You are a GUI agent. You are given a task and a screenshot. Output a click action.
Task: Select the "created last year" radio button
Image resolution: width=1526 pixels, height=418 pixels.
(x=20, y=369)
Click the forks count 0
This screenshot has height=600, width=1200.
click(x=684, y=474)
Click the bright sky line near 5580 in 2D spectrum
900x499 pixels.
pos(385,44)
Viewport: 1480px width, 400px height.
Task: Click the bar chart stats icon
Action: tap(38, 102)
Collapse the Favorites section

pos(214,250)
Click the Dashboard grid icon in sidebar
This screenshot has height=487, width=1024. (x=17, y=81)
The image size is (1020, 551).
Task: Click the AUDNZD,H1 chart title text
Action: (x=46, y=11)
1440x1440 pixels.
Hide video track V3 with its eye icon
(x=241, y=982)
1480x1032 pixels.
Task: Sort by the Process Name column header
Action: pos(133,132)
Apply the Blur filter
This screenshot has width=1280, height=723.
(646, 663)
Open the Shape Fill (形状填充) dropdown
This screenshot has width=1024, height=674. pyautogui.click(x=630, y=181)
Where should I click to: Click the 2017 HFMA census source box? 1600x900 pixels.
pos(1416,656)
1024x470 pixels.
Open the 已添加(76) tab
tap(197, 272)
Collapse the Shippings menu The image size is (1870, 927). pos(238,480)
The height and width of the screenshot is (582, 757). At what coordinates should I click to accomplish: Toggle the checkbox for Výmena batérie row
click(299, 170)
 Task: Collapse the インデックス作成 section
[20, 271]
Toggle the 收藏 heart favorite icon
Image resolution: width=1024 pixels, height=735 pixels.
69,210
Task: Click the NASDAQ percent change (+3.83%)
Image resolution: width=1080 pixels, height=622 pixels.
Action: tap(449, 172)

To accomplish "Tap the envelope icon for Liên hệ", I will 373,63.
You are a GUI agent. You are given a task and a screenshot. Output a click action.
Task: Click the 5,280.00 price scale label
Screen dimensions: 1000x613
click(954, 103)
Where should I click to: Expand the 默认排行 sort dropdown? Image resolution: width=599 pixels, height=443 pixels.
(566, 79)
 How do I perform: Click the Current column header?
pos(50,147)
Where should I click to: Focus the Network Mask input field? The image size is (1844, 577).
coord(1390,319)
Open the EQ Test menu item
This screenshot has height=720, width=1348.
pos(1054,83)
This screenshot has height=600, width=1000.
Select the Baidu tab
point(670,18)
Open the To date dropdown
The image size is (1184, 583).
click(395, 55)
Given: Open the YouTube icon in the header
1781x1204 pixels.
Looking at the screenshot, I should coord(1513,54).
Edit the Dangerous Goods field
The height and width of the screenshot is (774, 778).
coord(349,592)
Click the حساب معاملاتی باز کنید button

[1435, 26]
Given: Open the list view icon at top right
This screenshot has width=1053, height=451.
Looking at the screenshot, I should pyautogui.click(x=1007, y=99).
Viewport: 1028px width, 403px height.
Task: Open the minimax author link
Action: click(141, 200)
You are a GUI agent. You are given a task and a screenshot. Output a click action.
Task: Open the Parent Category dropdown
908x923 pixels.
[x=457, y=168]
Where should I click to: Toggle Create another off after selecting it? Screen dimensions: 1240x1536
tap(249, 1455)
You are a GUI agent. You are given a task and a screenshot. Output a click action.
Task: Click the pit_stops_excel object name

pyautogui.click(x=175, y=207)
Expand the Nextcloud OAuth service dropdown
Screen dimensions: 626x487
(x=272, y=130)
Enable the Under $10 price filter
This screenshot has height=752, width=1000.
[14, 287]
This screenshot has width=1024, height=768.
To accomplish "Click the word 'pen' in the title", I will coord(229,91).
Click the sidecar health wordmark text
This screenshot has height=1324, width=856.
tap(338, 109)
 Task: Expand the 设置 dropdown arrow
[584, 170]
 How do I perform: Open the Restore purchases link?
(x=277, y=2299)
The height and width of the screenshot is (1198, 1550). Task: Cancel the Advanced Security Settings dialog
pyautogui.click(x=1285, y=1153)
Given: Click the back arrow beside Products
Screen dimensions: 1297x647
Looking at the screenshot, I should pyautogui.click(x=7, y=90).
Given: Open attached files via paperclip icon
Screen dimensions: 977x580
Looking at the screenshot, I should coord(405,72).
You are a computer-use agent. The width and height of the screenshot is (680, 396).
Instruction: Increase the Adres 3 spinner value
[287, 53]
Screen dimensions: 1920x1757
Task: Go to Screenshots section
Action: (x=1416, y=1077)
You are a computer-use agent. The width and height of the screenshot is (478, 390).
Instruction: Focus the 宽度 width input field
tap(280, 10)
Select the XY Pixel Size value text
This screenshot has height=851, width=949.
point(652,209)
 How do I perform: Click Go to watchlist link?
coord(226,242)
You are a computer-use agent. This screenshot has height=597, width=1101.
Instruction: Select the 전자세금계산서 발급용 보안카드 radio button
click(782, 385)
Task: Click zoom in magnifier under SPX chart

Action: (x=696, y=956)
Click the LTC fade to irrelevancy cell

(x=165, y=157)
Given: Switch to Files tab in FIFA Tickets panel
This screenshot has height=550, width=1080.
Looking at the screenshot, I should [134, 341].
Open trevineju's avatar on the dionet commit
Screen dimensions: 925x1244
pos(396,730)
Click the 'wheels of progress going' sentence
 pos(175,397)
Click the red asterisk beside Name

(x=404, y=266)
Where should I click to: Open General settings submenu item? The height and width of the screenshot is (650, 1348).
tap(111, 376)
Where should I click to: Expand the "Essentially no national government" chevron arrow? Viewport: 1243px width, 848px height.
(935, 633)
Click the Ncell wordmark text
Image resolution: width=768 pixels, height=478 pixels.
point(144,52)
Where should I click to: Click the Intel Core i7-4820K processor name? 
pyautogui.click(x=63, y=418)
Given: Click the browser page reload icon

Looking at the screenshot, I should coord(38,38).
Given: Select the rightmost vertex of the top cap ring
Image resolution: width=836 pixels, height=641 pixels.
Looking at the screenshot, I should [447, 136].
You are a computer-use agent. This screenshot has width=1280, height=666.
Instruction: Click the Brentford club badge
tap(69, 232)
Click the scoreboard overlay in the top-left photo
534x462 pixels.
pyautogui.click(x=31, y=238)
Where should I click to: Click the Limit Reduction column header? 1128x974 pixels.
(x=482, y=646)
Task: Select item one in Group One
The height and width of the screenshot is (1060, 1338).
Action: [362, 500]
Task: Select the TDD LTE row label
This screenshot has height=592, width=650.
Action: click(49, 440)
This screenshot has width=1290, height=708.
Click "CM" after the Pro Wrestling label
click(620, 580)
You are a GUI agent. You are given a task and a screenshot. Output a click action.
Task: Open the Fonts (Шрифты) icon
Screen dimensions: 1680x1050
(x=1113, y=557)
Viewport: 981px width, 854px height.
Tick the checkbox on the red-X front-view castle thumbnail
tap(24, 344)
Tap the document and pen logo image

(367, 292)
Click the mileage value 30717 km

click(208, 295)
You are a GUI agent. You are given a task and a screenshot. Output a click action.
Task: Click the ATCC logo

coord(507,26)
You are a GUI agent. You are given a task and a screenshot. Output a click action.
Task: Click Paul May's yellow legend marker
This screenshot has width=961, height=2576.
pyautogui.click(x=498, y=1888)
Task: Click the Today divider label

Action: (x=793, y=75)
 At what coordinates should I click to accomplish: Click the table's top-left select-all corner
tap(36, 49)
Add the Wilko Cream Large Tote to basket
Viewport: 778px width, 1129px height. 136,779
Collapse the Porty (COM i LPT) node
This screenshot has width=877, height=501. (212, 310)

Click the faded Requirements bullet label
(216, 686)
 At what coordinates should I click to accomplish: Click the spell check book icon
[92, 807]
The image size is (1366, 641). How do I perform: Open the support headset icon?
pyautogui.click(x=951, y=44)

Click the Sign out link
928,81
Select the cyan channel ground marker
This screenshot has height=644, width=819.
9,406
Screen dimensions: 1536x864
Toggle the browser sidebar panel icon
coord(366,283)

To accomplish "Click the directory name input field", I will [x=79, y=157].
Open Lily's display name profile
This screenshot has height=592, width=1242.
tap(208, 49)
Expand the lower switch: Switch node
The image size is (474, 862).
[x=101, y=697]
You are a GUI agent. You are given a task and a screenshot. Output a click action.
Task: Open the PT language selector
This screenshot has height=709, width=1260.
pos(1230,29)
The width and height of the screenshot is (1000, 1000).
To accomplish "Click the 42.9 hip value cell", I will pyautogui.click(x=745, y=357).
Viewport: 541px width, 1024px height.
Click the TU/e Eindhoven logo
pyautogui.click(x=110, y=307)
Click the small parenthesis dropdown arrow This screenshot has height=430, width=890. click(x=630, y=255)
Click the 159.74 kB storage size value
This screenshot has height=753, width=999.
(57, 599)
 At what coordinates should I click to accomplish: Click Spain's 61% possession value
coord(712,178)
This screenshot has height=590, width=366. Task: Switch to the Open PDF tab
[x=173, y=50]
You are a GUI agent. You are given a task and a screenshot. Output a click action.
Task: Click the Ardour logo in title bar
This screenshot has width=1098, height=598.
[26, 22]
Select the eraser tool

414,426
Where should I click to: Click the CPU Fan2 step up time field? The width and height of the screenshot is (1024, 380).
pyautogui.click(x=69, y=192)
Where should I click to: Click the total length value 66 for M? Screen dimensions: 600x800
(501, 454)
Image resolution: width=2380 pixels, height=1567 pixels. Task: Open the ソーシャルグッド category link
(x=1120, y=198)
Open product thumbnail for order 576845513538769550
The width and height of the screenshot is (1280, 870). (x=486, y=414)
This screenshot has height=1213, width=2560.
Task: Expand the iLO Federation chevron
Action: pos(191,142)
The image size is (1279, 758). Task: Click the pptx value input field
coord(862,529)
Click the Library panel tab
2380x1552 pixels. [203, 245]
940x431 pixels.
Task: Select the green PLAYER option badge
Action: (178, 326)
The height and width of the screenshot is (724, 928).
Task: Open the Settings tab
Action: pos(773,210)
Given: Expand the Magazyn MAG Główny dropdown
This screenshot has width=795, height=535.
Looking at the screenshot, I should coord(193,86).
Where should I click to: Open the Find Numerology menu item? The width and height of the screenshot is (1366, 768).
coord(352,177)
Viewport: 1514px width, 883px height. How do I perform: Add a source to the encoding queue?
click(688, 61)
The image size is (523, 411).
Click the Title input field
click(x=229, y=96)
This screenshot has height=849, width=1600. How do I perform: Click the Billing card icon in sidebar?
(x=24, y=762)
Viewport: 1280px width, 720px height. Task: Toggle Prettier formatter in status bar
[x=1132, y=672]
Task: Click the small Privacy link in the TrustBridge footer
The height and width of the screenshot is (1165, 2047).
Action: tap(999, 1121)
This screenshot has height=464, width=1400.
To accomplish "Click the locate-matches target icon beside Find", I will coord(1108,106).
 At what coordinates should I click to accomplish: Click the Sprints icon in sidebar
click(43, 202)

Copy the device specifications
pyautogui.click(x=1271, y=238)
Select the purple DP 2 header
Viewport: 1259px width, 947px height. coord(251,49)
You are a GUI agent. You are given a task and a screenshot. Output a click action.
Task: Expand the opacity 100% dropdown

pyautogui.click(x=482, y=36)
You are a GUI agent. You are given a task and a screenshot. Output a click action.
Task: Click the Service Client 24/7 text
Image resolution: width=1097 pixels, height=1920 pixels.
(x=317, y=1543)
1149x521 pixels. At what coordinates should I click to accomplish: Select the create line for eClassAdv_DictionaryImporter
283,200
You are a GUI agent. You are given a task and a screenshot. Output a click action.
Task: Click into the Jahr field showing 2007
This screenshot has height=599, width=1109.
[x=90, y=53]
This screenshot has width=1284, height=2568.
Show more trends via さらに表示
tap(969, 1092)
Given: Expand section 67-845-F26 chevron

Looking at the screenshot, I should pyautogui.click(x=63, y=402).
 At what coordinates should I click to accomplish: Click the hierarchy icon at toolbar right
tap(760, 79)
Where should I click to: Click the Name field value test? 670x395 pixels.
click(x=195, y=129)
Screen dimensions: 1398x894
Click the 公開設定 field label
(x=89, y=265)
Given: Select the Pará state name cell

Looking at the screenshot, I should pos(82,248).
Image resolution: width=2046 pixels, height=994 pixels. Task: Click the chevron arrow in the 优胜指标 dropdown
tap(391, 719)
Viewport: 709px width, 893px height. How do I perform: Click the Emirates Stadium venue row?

——

Please give back, exactly as it stands above, the stretch from the line with "The image size is (1366, 641)." through the line with "Screen dimensions: 1536x864", and no line outside it.

Task response:
The image size is (1366, 641). How do I perform: Open the support headset icon?
pyautogui.click(x=951, y=44)

Click the Sign out link
928,81
Select the cyan channel ground marker
This screenshot has height=644, width=819.
9,406
Screen dimensions: 1536x864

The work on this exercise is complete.